> [Exercise goal] Search the entries below for the word "accomplish" and copy every line where it appears.

> [Extracted records]
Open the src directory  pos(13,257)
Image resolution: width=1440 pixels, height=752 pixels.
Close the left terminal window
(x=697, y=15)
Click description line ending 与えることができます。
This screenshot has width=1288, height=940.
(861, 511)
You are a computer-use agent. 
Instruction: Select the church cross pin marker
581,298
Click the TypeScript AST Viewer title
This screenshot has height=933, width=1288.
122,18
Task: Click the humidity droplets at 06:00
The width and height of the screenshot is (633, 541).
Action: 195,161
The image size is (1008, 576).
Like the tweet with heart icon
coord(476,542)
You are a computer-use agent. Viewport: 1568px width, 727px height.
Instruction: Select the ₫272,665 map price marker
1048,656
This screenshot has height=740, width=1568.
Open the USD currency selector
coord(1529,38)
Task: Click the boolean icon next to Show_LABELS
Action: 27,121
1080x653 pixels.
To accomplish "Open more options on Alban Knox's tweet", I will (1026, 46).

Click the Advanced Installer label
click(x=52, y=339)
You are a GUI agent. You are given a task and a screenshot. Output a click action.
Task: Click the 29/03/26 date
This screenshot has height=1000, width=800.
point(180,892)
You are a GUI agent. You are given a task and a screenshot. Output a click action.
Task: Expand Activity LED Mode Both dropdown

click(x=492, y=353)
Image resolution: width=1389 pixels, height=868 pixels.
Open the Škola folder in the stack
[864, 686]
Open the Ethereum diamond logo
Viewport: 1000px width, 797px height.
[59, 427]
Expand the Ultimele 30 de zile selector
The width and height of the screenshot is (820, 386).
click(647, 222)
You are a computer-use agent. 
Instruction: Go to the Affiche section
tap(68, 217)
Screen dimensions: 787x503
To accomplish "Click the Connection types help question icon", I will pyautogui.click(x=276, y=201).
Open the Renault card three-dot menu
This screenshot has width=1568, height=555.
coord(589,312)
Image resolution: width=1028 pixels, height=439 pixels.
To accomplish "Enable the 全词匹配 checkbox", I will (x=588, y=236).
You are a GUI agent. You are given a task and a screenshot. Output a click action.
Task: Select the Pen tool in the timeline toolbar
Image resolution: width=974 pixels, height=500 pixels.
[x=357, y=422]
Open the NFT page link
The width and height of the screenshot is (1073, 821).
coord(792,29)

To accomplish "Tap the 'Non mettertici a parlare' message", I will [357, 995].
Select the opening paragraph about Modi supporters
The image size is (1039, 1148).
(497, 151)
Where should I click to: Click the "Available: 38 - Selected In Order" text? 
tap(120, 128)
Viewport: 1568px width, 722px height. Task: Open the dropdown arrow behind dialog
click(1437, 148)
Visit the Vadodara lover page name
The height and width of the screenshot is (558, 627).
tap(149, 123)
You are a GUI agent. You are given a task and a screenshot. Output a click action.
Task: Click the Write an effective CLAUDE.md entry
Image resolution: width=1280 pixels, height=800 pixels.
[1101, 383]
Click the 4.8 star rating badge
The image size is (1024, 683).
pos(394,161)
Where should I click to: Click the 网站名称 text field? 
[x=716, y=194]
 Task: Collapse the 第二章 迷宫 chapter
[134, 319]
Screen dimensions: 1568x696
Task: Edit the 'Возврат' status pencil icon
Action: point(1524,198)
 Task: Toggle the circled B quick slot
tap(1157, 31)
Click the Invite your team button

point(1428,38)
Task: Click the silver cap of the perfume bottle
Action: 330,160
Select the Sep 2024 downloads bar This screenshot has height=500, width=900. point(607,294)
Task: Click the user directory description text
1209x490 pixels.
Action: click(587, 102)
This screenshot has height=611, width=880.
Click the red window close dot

> [Answer space]
To accomplish "Open more options on Alban Knox's tweet", I will (1026, 46).
To accomplish "Click the Connection types help question icon", I will pyautogui.click(x=276, y=201).
To accomplish "Enable the 全词匹配 checkbox", I will (x=588, y=236).
To accomplish "Tap the 'Non mettertici a parlare' message", I will [357, 995].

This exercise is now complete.